▸ Your task
From the line containing "This screenshot has width=607, height=364." to the line containing "Where should I click to: Click" in the records below, set down every line exactly as it stands, both ends included, and skip the pictures.

▸ Dataset
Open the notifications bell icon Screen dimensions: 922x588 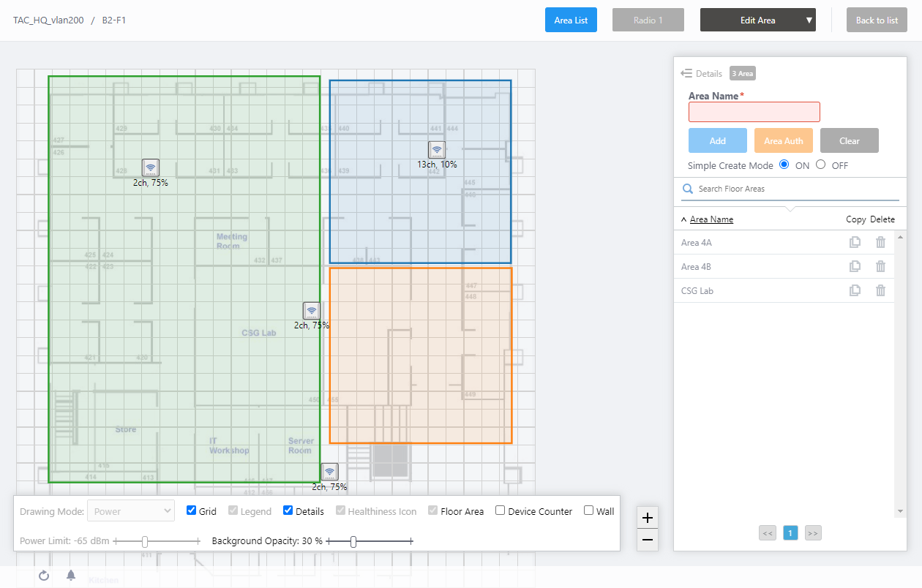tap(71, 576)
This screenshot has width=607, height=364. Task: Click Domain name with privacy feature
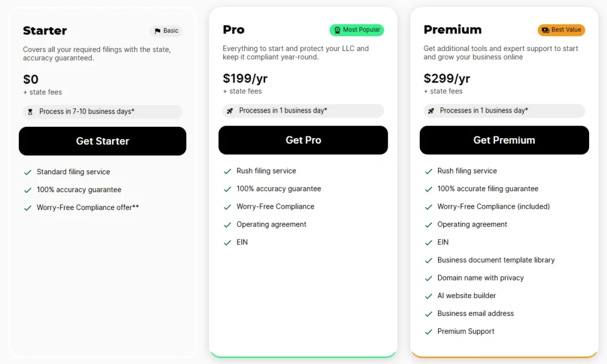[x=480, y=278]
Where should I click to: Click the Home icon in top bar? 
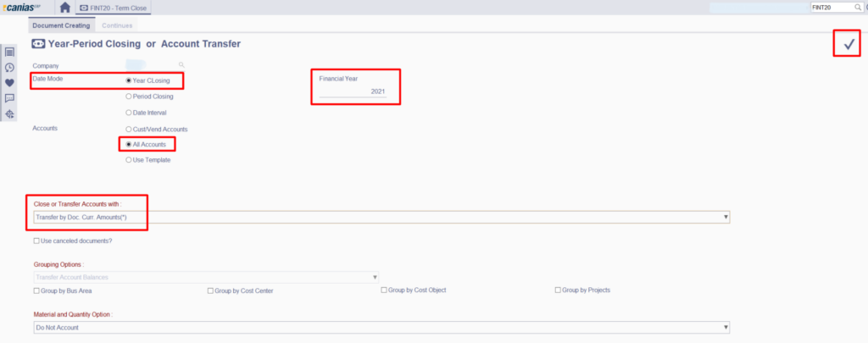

==

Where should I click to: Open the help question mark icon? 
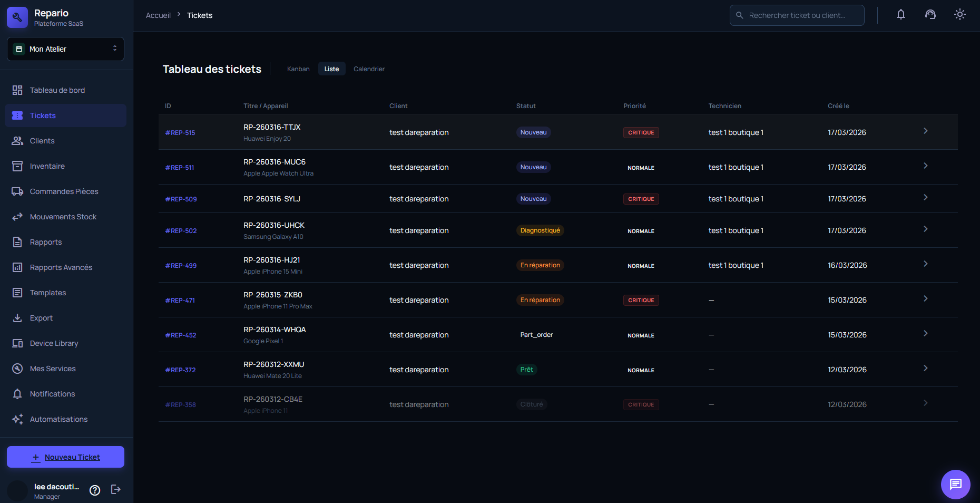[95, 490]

==

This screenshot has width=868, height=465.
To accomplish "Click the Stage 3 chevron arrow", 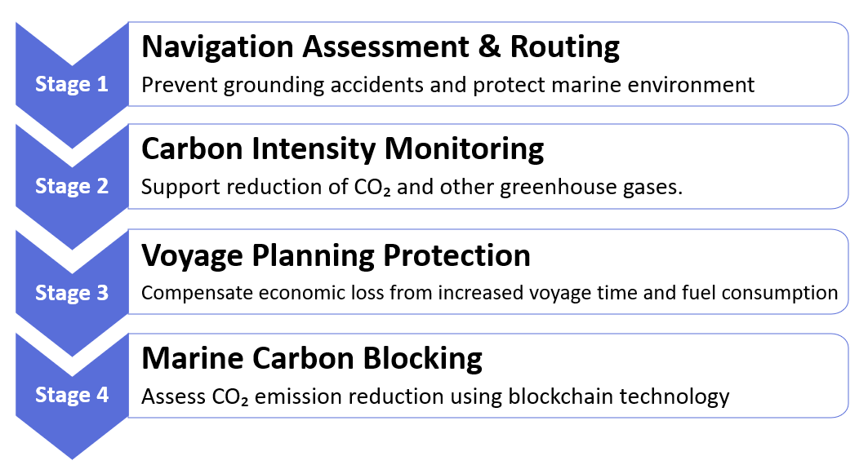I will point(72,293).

▸ Solution
This screenshot has width=607, height=364. Task: Click Domain name with privacy feature
[x=480, y=278]
Where should I click to: Click the Home icon in top bar? 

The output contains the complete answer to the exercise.